• [Goal of the exercise]
Write again exactly the lines in the listing below, starting at the line with "[Linkedin] (121, 1050)" and ending at the line with "Terms of Service", both included. Pictures are not copied.

• [Input for this task]
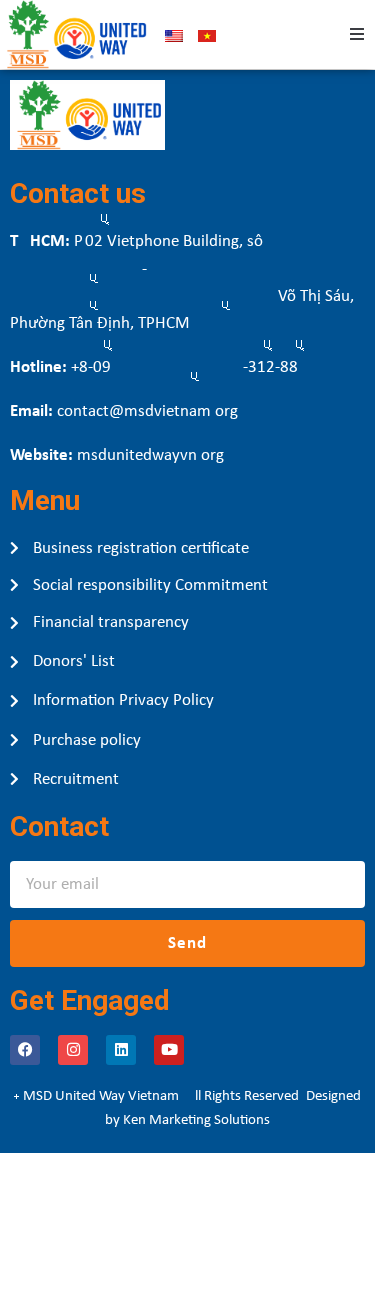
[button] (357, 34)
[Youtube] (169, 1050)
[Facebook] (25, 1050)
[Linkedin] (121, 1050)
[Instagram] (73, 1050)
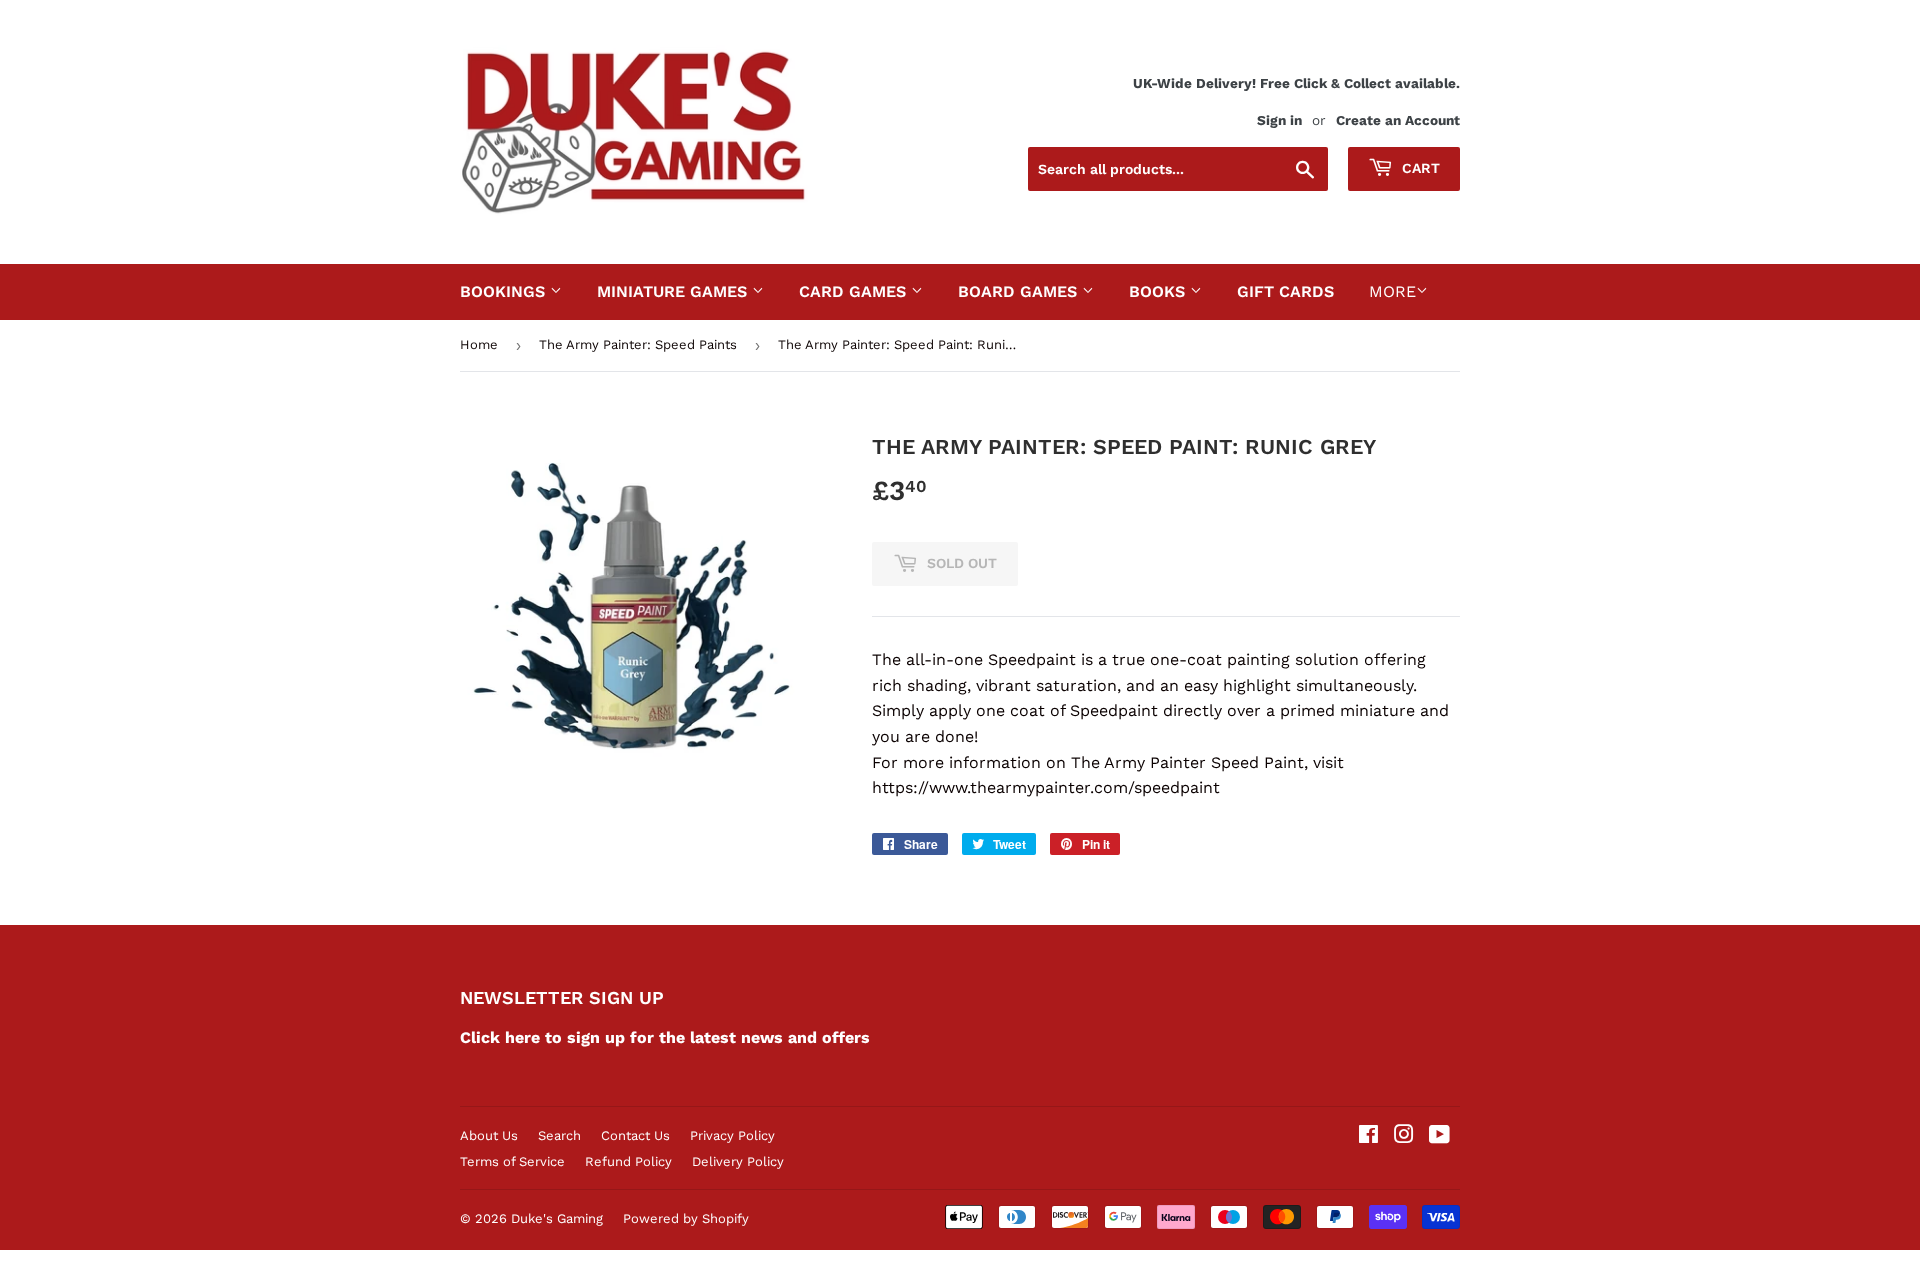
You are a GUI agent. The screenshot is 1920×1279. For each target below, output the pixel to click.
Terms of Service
--
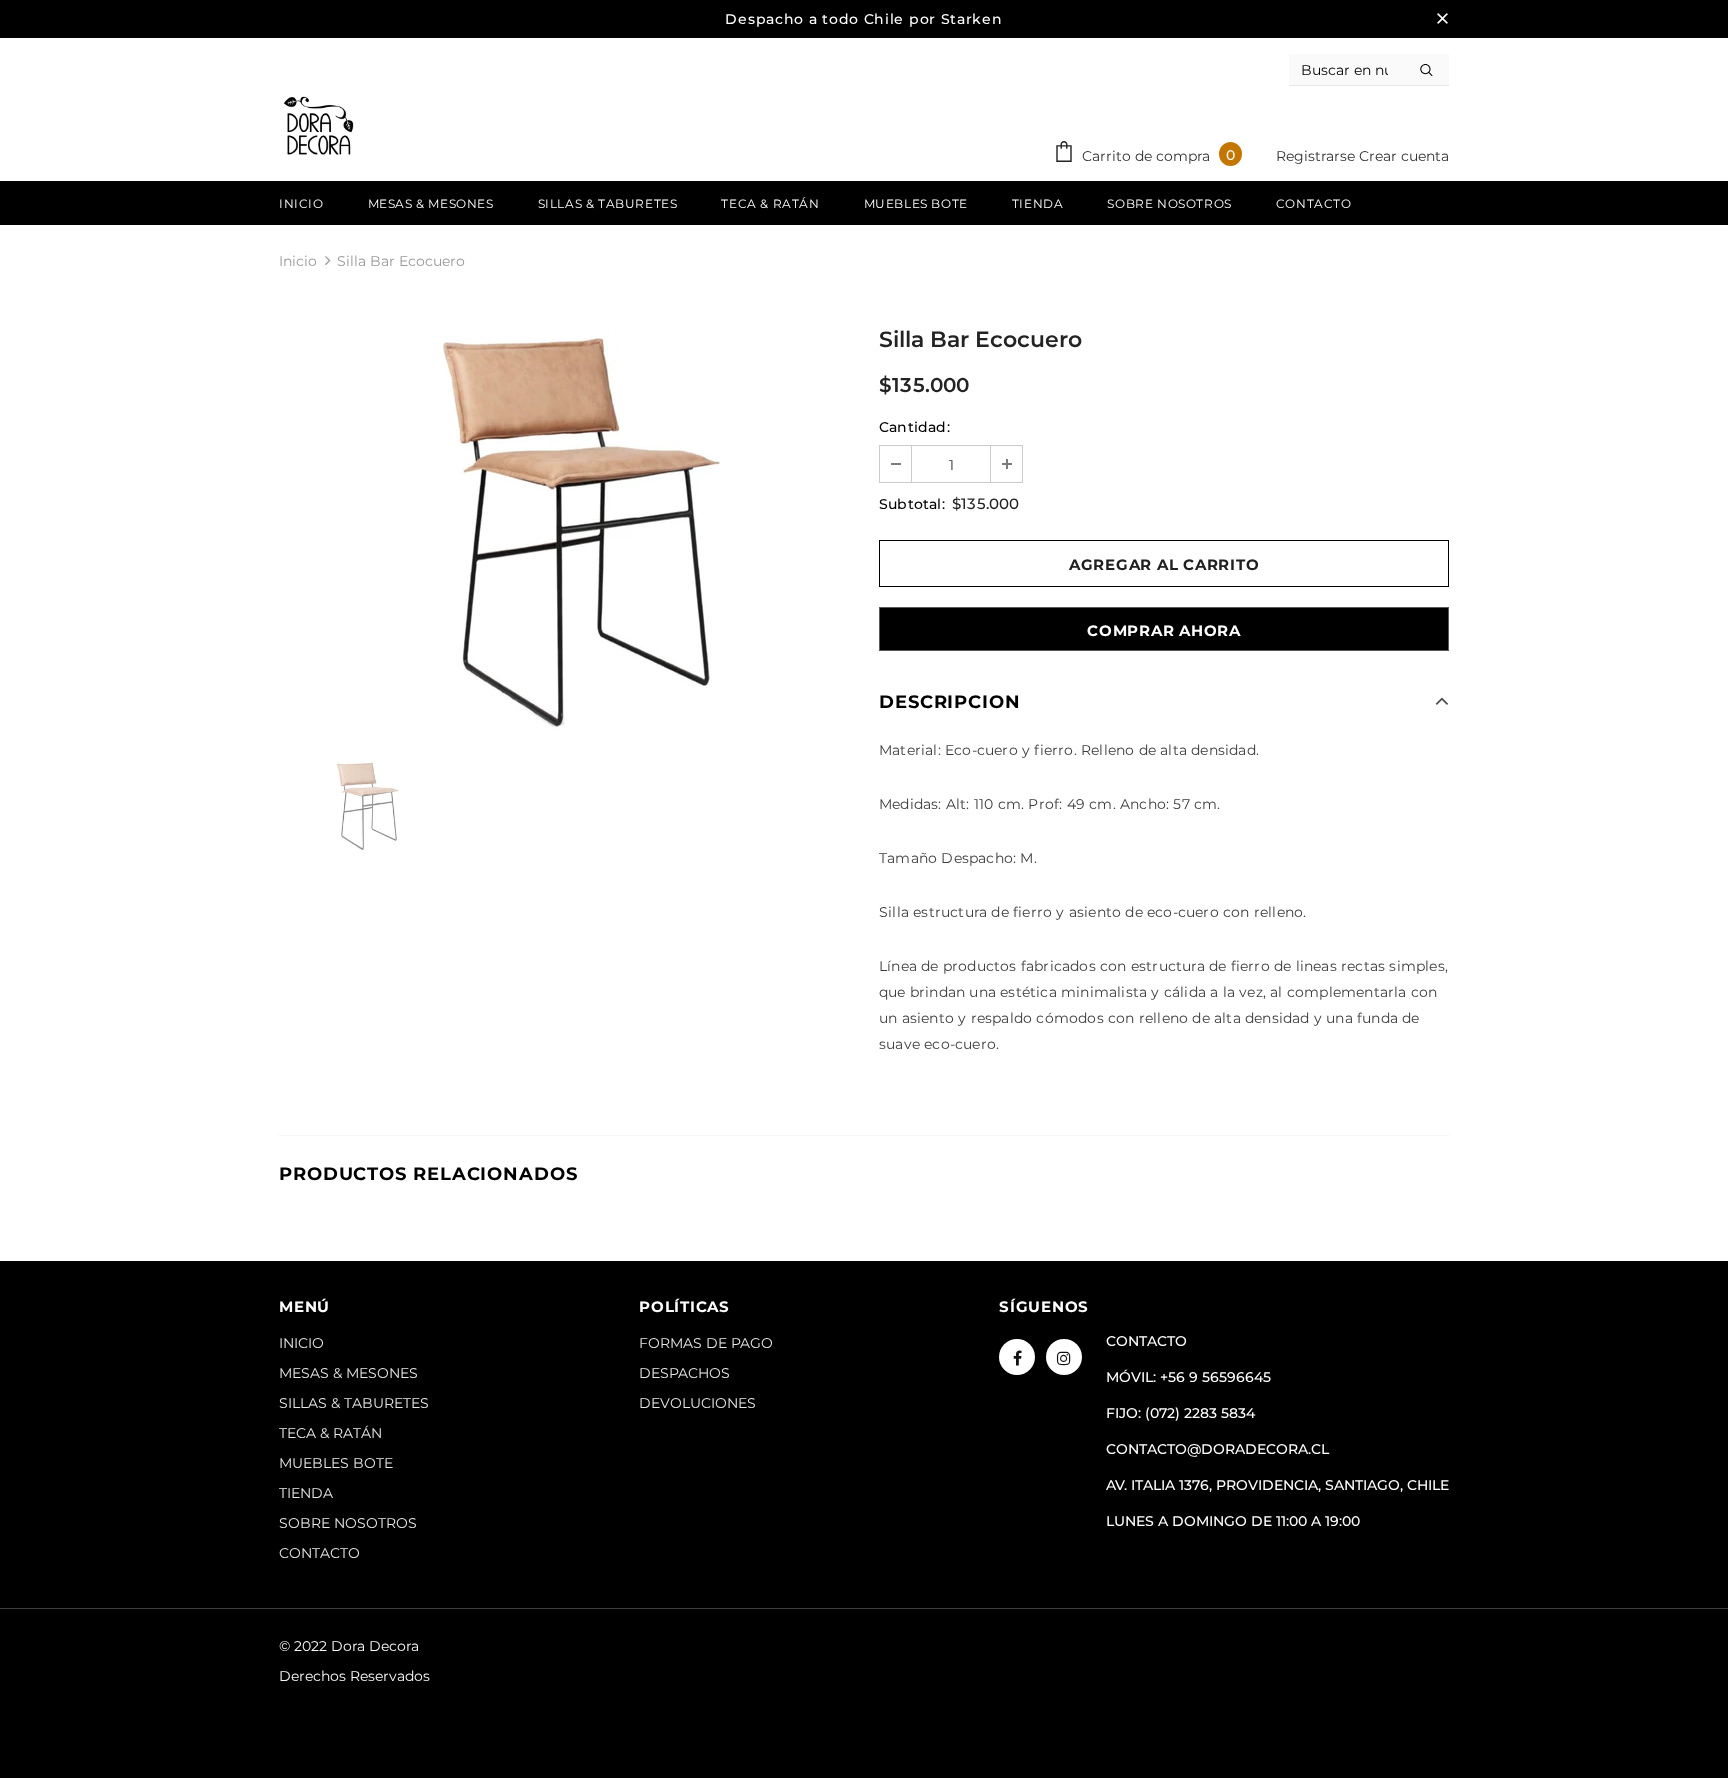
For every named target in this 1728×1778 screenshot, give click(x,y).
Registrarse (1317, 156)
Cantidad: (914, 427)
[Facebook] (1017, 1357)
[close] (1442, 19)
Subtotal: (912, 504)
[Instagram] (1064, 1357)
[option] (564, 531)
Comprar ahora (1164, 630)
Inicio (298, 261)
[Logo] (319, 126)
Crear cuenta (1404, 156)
...
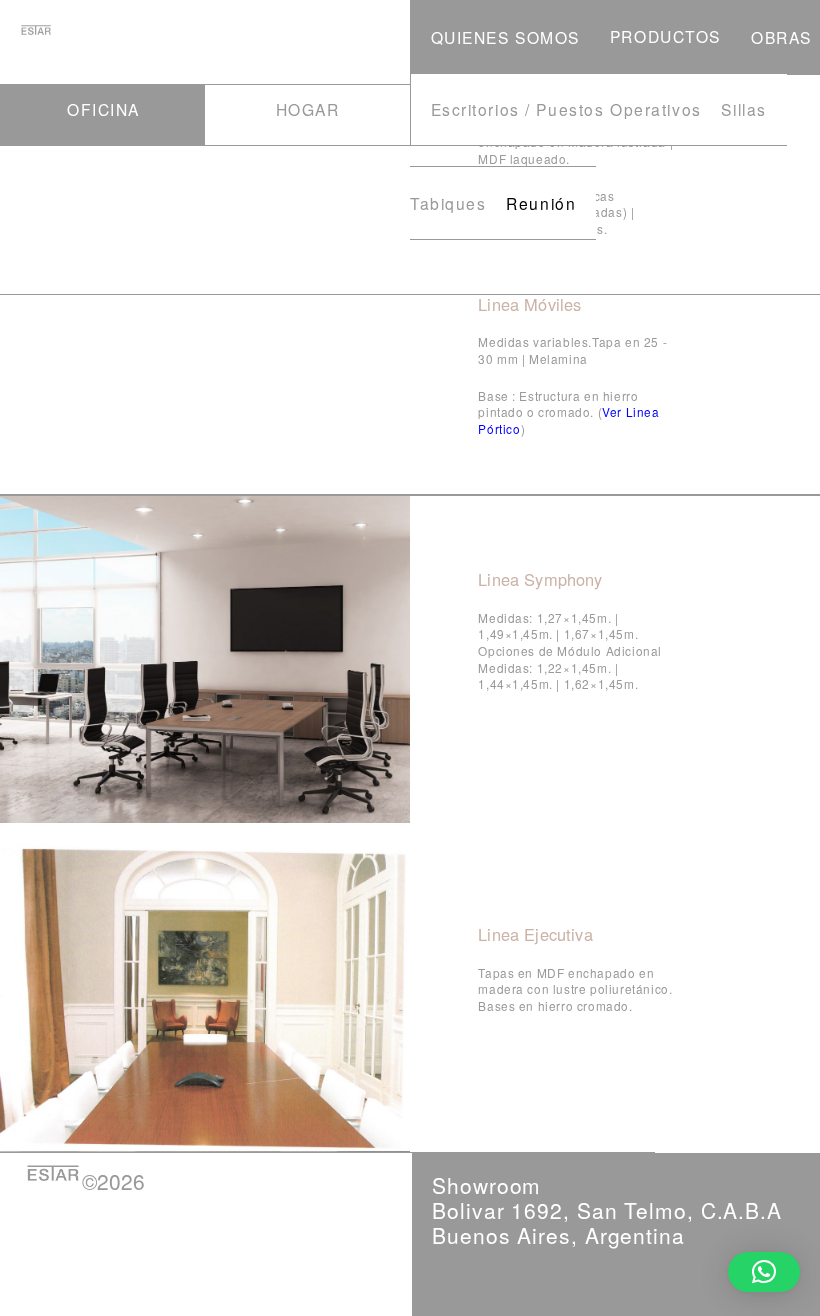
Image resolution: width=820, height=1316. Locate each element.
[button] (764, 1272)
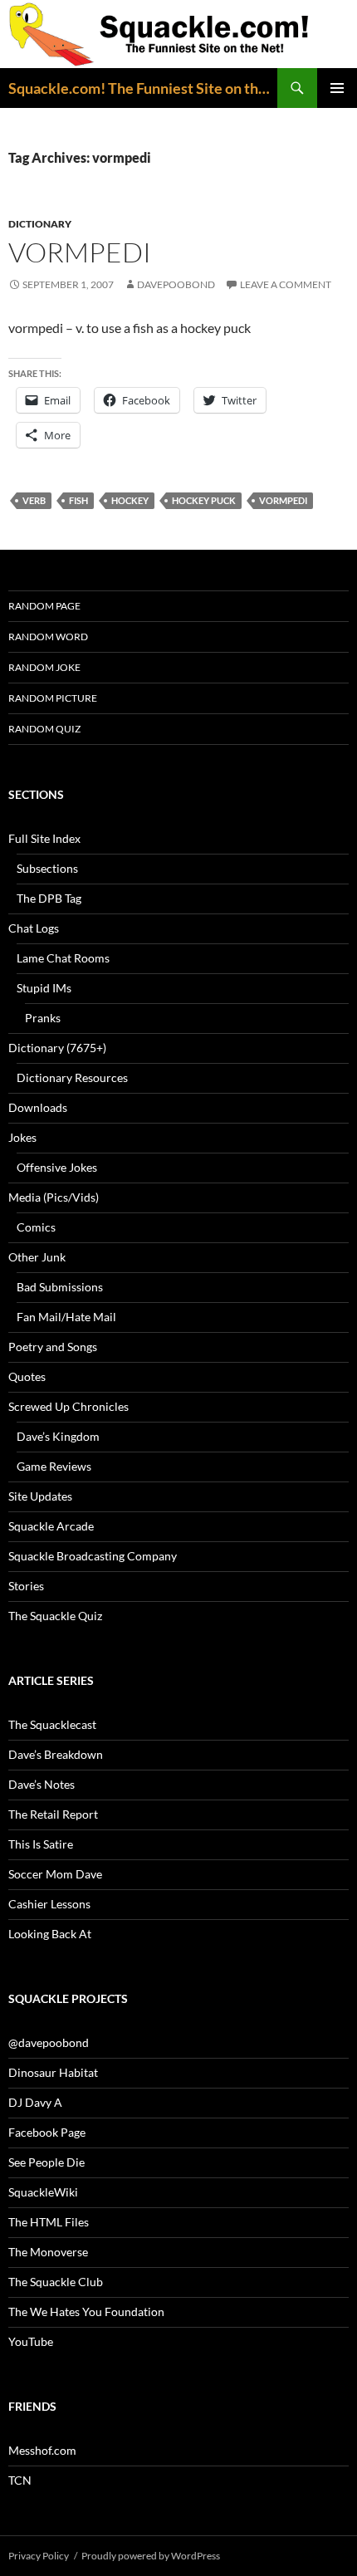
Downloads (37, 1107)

• [Exercise output]
[Linkedin] (121, 1050)
[Instagram] (73, 1050)
You are a GUI agent. The screenshot is 1920×1279. For each target below, output the pixel to click.
Terms of Service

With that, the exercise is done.